Beijing has highlighted its willingness to work with the international community, including the United States, to jointly advance global environmental governance. This is not surprising, since it has cooperated before with several countries along the routes of the Belt and Road Initiative toward "greening "the initiative. For instance, through joint partnership, China established the Belt and Road Initiative International Green Development Coalition, which serves as a platform for BRI cooperation on green development. Under the platform, China has provided more than 2,000 training opportunities for environmental protection officials, experts and technicians from more than 120 participating countries.

As China looks forward to the 26th UN Conference of the Parties on Climate Change, or COP26, in Glasgow in November, its targets in raising global climate ambition on mitigation and adaptation offer its development partners, especially Africa, the opportunity to learn from the success of its policies and implementation, including the policy on Ecological Conservation Red Line of the Ministry of Ecology and Environment. This framework has enhanced land use planning, making China the largest contributor to the greening of the global landscape between 2000 and 2017, covering more than a quarter of the newly added green space in the world.

However, moderation should be exercised while borrowing from these policies, based on the unique histories and challenges encountered by different countries.

China's support of Africa's endeavor toward green, low-carbon and sustainable development, through the Forum on China-Africa Cooperation's Beijing Action Plan (2019-21), is a strategy that should be considered by other developed countries in supporting developing nations in the mitigation of and adaptation to climate change.

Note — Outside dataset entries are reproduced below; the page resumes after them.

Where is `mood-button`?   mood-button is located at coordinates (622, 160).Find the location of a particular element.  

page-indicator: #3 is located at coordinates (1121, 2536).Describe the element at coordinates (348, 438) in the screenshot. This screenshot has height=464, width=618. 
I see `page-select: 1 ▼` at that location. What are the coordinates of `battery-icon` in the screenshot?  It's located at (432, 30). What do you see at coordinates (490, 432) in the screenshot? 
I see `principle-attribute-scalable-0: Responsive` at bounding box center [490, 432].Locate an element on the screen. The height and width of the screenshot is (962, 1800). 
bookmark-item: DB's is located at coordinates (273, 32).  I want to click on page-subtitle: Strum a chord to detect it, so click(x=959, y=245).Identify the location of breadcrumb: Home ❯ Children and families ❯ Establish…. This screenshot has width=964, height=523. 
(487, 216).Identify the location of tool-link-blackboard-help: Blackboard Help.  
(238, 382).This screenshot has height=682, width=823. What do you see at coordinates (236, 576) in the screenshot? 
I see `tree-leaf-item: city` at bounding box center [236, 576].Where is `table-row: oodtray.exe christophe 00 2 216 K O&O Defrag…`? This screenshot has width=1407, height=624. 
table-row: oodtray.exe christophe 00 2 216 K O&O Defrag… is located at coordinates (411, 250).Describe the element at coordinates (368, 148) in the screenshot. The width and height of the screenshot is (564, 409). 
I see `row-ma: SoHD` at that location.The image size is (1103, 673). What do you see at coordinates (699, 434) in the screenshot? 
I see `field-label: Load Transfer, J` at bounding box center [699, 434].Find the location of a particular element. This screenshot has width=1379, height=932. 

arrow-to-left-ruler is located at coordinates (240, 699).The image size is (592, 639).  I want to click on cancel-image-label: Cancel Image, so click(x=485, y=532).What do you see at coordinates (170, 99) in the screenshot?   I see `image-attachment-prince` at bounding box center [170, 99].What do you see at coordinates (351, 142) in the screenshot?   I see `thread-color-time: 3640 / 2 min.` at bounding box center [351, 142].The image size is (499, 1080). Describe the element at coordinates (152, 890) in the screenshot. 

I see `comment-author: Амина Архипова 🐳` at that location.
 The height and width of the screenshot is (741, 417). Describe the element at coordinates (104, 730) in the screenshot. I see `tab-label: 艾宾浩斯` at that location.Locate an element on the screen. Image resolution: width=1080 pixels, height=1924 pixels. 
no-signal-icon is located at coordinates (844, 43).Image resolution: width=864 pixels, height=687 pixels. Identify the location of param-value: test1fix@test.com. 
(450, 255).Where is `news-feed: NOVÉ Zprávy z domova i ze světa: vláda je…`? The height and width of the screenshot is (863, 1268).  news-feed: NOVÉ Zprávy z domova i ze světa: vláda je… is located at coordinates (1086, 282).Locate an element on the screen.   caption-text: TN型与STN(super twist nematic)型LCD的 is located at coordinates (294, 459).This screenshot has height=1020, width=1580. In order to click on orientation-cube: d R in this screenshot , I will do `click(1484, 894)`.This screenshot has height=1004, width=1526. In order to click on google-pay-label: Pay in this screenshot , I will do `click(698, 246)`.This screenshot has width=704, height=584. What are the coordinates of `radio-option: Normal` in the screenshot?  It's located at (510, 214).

The implementation of the UN Framework Convention on Climate Change and the Paris Agreement on climate should be a priority, because they are sacred in climate governance. It would be great for the COP26 to provide a window for negotiating the setting of a new collective quantified goal on climate finance to mobilize funds from developed countries for extensive climate action.

Climate change is undeniably an environmental challenge that, if left unchecked, would culminate in an interconnected, long-term driver of insecurity such as resource scarcity, loss of infrastructure and mass displacement of people. Consequently, it is necessary for countries, policy stakeholders, companies, organizations and individuals to jointly commit to sustainable development, creating a balance between environmental conservation and socioeconomic development.

The author is the director for the Centre for Displacement and Humanitarian Policy at the Kenya-based Africa Policy Institute.